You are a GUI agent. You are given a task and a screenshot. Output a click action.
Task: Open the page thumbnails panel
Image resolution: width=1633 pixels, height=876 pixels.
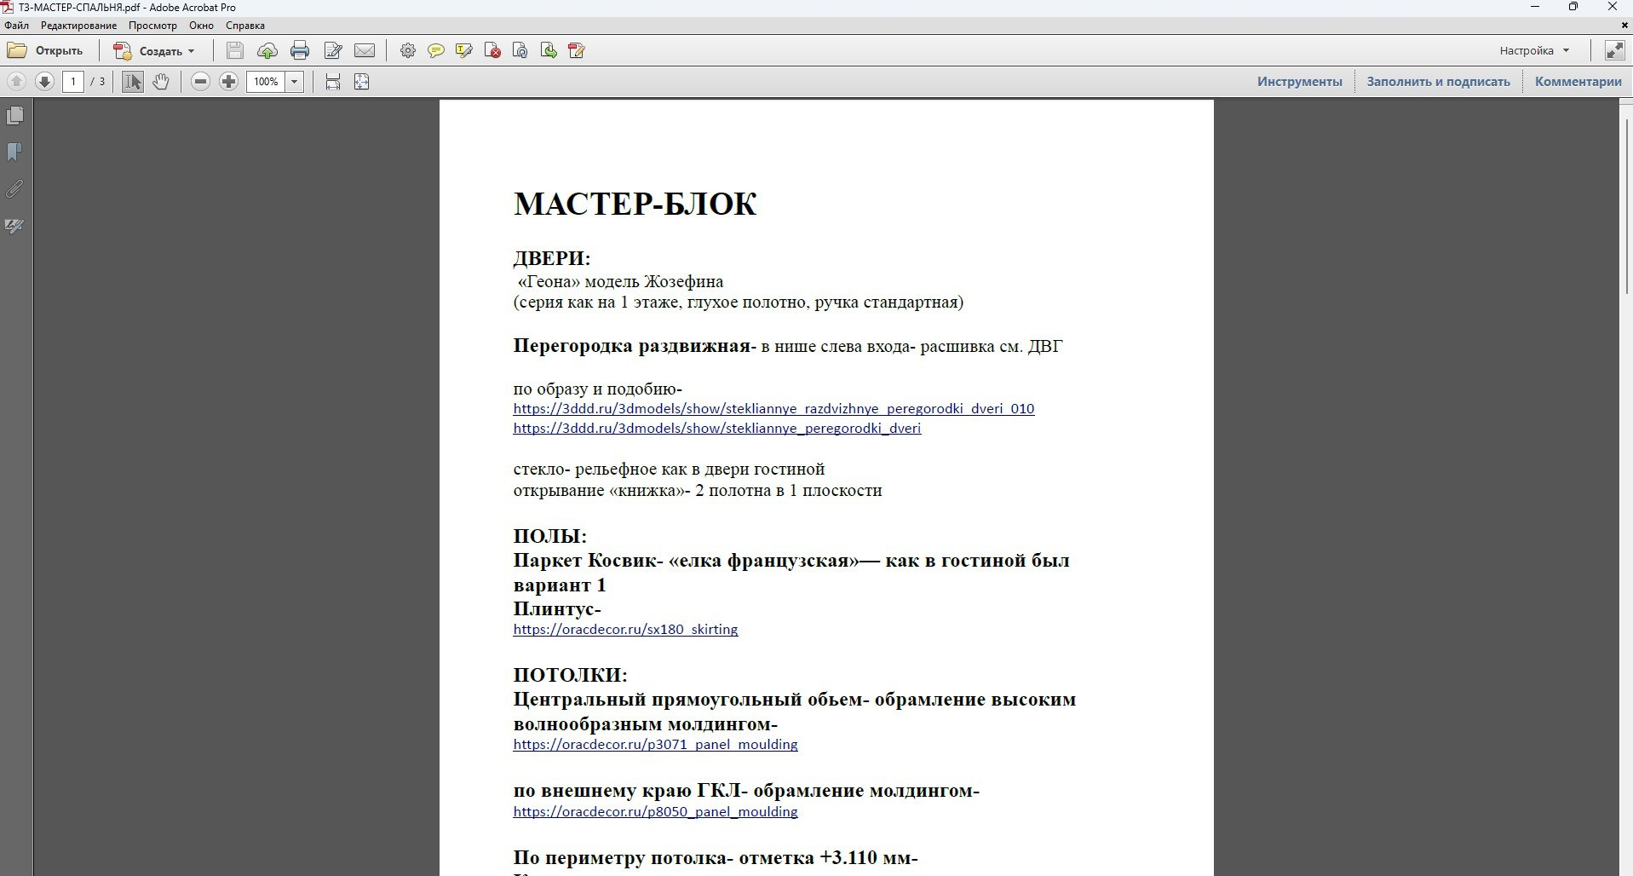click(x=14, y=116)
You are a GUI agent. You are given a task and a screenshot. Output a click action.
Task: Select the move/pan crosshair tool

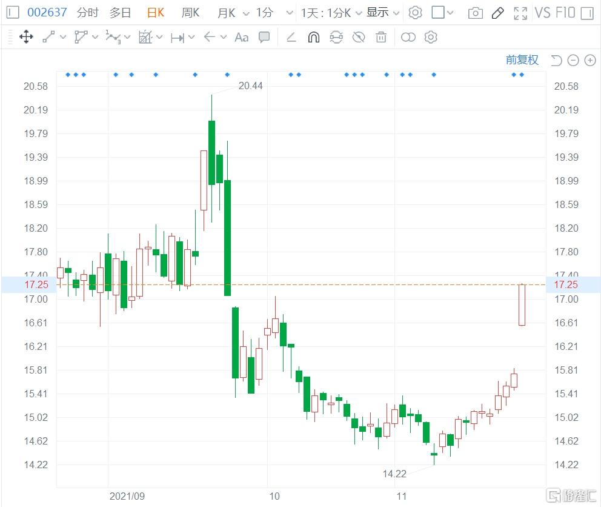[26, 37]
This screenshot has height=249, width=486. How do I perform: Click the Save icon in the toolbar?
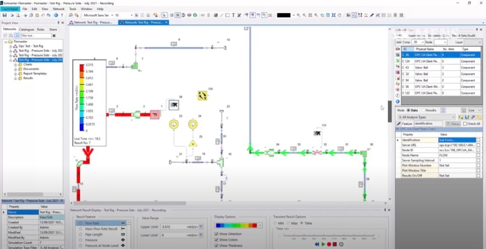tap(4, 15)
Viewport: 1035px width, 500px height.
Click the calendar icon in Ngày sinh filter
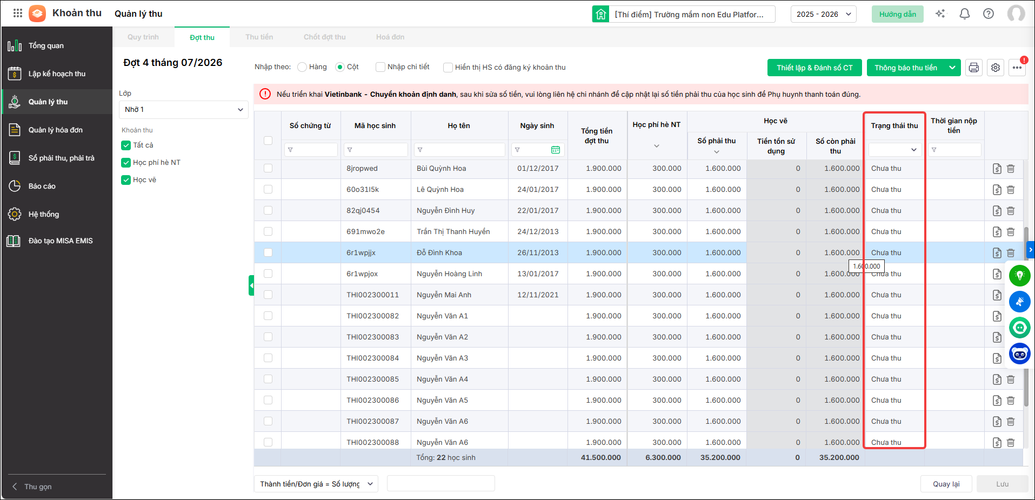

● ● ●

Every entry above needs to be duplicated exactly, without its images.

You are a GUI agent. You are given a task and a screenshot. Output a click action.
Task: Open the page thumbnails panel
Image resolution: width=1633 pixels, height=876 pixels.
click(x=14, y=116)
You are a GUI agent. You are given a task and a screenshot. Output a click action.
Task: Select the move/pan crosshair tool

[26, 37]
This screenshot has height=249, width=486. How do I perform: Click the Save icon in the toolbar?
tap(4, 15)
Viewport: 1035px width, 500px height.
Click the calendar icon in Ngày sinh filter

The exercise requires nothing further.